L’entrée en vigueur de la nouvelle loi suisse sur la protection des données se rapproche - et ensuite ?

Notre CISO répond aux questions les plus fréquentes.

La révision de la loi suisse sur la protection des données modifie d'importantes dispositions relatives au traitement des données personnelles. Les entreprises doivent respecter des règles plus strictes et adapter les directives et déclarations de confidentialité existantes d'ici son entrée en vigueur. Nous nous sommes entretenus à ce sujet avec notre CISO, Michael Ruppe.

Michael, pourquoi une nouvelle loi sur la protection des données (nLPD) est nécessaire en Suisse ?

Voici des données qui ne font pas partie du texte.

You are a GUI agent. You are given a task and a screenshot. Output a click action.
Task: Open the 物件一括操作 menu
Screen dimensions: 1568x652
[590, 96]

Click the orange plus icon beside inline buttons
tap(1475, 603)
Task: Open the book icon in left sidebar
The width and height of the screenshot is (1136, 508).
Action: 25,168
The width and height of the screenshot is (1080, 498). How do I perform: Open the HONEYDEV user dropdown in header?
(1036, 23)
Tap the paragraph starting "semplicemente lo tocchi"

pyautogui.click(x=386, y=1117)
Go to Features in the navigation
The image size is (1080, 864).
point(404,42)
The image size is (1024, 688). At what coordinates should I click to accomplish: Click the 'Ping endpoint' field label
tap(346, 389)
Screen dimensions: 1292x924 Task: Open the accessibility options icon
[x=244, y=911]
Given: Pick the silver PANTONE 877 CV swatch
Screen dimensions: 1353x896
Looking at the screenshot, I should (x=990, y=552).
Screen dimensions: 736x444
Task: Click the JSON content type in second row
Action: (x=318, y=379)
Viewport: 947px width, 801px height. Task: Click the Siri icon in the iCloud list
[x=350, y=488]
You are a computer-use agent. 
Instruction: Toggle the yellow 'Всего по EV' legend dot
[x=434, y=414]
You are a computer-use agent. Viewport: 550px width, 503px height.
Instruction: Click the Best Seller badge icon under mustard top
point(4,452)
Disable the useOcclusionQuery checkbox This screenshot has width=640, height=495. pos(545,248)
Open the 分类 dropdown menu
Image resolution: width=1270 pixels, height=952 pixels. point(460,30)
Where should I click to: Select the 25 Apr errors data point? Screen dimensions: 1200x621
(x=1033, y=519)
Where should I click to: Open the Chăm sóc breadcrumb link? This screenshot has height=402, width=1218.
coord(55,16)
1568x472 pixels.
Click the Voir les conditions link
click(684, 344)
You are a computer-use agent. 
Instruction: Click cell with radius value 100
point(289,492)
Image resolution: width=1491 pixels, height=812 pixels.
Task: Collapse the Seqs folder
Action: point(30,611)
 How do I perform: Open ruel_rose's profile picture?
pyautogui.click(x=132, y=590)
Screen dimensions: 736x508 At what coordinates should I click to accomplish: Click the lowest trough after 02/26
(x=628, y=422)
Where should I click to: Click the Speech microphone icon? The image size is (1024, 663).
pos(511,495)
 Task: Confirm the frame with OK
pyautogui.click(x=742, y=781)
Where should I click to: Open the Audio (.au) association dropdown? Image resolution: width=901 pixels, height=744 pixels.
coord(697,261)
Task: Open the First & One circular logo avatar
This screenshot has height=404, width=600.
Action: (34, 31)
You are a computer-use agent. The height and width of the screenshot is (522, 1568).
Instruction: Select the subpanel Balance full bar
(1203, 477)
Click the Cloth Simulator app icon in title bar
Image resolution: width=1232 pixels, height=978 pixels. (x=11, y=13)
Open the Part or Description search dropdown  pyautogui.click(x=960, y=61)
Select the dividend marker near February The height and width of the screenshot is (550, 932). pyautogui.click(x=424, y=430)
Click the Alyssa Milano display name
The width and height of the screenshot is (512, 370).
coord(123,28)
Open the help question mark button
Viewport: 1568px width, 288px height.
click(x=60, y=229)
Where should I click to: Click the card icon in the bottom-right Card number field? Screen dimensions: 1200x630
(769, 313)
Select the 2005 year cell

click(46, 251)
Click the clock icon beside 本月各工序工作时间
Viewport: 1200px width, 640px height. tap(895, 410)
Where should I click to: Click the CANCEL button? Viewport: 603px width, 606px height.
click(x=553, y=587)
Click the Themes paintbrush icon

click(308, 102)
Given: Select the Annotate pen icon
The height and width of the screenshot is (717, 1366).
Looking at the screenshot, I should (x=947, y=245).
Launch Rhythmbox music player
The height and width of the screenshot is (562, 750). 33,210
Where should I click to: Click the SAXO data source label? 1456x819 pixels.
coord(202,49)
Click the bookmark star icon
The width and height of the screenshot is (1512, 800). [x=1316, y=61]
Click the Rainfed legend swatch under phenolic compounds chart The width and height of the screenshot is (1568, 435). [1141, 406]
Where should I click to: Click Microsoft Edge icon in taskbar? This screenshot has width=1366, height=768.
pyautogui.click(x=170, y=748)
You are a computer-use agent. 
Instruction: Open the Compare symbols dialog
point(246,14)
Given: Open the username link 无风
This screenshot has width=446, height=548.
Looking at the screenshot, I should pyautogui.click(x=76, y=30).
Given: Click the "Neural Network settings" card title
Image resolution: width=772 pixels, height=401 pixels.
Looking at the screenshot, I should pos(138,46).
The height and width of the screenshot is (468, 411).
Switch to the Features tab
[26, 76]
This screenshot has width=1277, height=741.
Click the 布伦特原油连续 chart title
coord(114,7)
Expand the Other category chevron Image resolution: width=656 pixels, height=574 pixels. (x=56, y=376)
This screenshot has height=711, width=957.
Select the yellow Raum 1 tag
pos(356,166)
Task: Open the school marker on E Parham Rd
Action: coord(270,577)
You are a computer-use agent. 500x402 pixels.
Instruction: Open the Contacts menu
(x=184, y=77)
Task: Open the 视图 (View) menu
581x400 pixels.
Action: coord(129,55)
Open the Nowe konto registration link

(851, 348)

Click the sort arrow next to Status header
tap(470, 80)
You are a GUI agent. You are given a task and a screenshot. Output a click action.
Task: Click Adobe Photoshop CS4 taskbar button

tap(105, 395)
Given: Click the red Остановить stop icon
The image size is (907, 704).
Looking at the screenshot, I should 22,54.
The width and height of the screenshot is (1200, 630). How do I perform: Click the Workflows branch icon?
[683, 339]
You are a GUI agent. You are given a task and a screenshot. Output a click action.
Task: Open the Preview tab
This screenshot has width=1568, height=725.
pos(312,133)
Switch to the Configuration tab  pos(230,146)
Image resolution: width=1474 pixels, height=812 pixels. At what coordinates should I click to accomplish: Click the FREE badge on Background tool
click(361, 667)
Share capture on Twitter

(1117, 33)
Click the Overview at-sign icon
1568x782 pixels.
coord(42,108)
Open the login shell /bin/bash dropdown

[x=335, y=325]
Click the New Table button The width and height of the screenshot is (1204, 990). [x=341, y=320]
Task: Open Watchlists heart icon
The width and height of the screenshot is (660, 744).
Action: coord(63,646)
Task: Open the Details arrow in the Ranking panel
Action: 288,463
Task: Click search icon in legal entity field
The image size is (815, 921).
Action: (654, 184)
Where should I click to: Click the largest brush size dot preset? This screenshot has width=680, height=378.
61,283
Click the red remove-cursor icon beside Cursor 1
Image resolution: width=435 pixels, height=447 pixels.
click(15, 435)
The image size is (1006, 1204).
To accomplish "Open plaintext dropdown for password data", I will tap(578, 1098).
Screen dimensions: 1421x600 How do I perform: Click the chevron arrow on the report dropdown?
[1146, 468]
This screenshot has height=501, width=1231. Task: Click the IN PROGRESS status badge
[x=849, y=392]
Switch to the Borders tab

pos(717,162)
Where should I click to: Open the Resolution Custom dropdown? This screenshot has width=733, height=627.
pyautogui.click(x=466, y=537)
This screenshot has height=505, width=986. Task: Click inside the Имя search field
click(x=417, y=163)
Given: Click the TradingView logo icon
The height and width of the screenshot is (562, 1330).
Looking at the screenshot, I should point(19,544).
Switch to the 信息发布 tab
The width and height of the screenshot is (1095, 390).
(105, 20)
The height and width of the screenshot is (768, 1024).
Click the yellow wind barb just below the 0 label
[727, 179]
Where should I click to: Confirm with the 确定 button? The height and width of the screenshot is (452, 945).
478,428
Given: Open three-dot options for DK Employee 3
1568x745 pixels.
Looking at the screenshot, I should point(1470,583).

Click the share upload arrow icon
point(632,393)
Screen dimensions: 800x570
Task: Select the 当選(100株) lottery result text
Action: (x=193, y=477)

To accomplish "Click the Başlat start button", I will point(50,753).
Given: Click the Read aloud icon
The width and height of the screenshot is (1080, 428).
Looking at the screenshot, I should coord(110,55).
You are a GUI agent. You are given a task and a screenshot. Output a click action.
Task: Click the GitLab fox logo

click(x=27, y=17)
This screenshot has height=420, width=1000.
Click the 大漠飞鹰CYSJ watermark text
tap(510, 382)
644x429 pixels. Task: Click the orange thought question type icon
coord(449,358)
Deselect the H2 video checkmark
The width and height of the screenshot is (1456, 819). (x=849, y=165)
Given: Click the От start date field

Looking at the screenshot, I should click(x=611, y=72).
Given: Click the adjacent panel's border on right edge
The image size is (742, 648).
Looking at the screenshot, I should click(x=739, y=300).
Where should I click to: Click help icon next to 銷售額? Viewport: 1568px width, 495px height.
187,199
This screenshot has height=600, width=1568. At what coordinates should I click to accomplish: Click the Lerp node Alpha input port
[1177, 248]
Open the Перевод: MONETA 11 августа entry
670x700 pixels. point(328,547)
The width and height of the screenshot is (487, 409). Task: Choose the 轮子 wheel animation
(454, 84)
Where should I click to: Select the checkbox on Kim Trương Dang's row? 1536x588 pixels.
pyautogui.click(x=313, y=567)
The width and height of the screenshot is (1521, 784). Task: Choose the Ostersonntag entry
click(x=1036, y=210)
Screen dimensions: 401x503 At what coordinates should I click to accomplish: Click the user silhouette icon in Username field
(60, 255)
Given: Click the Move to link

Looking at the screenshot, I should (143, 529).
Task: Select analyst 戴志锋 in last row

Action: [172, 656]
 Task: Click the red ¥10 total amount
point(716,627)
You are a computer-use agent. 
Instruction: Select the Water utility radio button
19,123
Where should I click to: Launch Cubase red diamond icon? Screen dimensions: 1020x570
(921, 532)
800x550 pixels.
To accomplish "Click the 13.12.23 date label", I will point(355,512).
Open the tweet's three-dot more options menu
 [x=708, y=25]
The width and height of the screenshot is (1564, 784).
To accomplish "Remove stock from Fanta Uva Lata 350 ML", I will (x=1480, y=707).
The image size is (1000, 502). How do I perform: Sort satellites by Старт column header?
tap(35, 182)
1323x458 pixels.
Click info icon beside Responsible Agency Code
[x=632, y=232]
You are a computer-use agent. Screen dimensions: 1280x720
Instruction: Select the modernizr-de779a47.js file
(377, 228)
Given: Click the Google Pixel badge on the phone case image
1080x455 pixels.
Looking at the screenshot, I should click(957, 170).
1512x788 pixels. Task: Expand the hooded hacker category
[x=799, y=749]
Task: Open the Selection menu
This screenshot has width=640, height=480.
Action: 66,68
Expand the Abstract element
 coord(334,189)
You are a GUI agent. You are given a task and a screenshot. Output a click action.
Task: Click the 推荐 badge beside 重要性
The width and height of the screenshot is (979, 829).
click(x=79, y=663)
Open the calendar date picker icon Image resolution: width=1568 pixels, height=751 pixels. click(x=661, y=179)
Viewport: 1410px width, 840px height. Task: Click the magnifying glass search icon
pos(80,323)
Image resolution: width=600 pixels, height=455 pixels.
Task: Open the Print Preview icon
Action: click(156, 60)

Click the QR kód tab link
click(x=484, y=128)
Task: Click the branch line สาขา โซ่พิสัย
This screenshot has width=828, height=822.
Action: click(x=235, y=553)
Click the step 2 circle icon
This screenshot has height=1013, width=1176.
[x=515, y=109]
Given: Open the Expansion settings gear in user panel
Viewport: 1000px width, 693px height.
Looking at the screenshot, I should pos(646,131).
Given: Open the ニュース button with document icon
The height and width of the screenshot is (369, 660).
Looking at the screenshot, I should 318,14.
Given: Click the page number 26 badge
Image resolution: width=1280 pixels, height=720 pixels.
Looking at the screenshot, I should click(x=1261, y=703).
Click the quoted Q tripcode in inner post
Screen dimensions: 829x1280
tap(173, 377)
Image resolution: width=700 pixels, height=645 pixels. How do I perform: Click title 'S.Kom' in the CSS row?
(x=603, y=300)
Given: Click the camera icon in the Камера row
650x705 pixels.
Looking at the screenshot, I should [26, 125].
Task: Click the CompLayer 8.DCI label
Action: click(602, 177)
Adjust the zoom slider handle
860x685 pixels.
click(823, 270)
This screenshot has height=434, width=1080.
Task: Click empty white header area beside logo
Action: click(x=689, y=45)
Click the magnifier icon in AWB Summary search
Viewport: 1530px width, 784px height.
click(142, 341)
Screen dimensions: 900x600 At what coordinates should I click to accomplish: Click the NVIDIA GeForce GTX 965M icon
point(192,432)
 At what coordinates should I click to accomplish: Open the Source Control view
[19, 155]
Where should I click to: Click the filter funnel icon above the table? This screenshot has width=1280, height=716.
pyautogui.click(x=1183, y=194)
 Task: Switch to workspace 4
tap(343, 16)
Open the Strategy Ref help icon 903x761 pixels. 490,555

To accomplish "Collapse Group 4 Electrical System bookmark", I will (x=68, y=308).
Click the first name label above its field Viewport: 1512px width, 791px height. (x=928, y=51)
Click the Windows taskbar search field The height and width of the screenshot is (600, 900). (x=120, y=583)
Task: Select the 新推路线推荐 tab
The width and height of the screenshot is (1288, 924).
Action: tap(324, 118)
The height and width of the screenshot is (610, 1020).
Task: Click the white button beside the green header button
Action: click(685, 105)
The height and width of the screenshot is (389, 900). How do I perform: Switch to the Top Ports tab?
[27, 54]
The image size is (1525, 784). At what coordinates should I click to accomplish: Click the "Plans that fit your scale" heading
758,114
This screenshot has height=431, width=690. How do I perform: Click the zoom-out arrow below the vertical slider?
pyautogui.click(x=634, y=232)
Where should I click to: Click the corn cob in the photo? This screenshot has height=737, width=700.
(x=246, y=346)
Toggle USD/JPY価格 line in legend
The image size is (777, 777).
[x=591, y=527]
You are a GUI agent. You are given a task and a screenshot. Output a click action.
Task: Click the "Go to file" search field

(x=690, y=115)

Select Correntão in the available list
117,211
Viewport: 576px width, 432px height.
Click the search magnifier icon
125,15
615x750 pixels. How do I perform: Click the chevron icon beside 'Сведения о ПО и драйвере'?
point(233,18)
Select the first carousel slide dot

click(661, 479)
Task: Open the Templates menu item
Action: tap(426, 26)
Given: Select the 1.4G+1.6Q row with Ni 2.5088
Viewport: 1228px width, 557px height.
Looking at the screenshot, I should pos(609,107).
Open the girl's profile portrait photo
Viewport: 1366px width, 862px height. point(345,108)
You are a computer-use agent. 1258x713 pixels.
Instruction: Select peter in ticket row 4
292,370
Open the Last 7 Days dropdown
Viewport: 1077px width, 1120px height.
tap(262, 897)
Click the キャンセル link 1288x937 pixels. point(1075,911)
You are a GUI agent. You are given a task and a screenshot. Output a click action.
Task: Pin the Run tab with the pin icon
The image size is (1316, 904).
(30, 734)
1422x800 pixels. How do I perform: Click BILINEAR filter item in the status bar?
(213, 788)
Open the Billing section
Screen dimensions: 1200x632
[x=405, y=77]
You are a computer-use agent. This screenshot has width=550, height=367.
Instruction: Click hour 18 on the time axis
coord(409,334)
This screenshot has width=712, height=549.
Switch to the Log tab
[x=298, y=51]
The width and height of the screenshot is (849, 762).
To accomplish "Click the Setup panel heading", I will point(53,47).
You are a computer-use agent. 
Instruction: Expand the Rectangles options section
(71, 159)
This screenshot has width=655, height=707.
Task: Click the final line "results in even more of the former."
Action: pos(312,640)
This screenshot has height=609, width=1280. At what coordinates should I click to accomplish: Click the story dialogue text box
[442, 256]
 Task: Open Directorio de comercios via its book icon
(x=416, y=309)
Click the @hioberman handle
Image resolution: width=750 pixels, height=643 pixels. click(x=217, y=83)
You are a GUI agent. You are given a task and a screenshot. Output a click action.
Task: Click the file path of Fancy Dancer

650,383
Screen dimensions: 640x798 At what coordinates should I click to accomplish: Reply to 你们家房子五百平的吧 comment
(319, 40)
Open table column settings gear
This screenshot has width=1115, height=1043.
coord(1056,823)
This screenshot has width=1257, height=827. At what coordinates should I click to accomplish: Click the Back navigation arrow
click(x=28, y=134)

Une réponse courte à cette question est que nous vivons dans une société totalement digitalisée. La première version de la loi sur la protection des données actuellement en vigueur n'est plus adaptée à notre temps et remonte à une époque où Google et les smartphones ne jouaient pas encore un rôle aussi important. Le moment est donc venu de l'adapter à la situation actuelle.

Quand la nouvelle loi sur la protection des données (nLPD) entrera-t-elle en vigueur ?

Au 1er septembre 2023 sans période transitoire.

À quelles données la nouvelle loi fait-elle référence ?

La nLPD met l'accent sur la transparence en matière de traitement des données et sur les droits des personnes concernées. Il s'agit donc en particulier de données personnelles : toute information se rapportant à une personne physique identifiée ou identifiable, telle que son nom, son adresse, sa date de naissance ou son adresse IP.

Que se passe-t-il si les règles relatives à la protection des données ne sont pas respectées ?

C’est une question clé. En effet, dans la nouvelle loi sur la protection des données, la responsabilité ne repose plus uniquement sur l'entreprise mais également sur les individus, c'est-à-dire ici les dirigeants en fonction. En cas de violation intentionnelle de la nLPD, par exemple en cas de violation de l'obligation d'informer, de renseigner, de collaborer ou de faire preuve de diligence, les particuliers peuvent être sanctionnés d'une amende pouvant atteindre 250 000 CHF.

Ainsi, en fonction des postes, les modifications apportées à la loi entraînent de nouveaux défis qui demandent d’élaborer de nouvelles pistes de résolution. Découvrez en plus ici.

Concernant la mise en œuvre de la nLPD, quel est le point le plus délicat ?

Actuellement, il n'existe pas encore de solution idéale et définitive pour le traitement des données personnelles présentes dans les sauvegardes. En cas de demande d'effacement, garantir à la fois une utilisation appropriée des sauvegardes tout en respectant l'exigence d'effacement des données représente certainement un défi majeur. Tant que cette question n'aura pas été juridiquement résolue de façon irréfutable, il s'agira de l'un des points les plus délicats en termes de mise en œuvre.

La nLPD suisse exige-t-elle l’affichage de bannières relatives aux cookies ?

La nouvelle loi sur la protection des données n'exige pas de bannière d’information sur les cookies. Mais attention, si l'entreprise est également soumise au RGPD, les directives européennes concernant les bannières de cookies s'appliquent.

La protection des données est-elle synonyme de sécurité des données ?

Non, il s’agit de deux sujets distincts. En matière de protection des données, la question centrale est la suivante : « Ai-je le droit de collecter et de traiter ces données à caractère personnel ? » Dans le domaine de la sécurité des données, l'accent est davantage mis sur la question suivante : « Comment puis-je protéger l'accès de données contre des personnes non autorisées ? » À cela s'ajoute le principe de « Privacy by Design » selon lequel le traitement des données doit être conçu, sur le plan technique et organisationnel, dès la phase de planification, de manière à respecter les prescriptions en matière de protection des données.

Et pour finir : Avez vous un conseil personnel à donner par rapport à l’introduction de la nLPD ?

Une bonne planification de la mise en oeuvre, car le statut de conformité totale avec les nouvelles exigences légales ne s’atteint pas du jour au lendemain. Cela signifie également que, dans l'idéal, il faudrait déjà avoir démarré la phase de mise en œuvre des premières mesures.